Short problem: Count how many lines of the records below contain the string "icon", treating uppercase and lowercase as different, and give only that number.

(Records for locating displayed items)

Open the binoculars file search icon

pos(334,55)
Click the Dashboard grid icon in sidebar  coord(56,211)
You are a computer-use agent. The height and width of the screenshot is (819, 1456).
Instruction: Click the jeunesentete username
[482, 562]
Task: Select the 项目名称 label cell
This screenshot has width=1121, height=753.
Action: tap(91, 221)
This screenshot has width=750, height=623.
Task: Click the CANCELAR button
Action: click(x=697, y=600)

Response: 2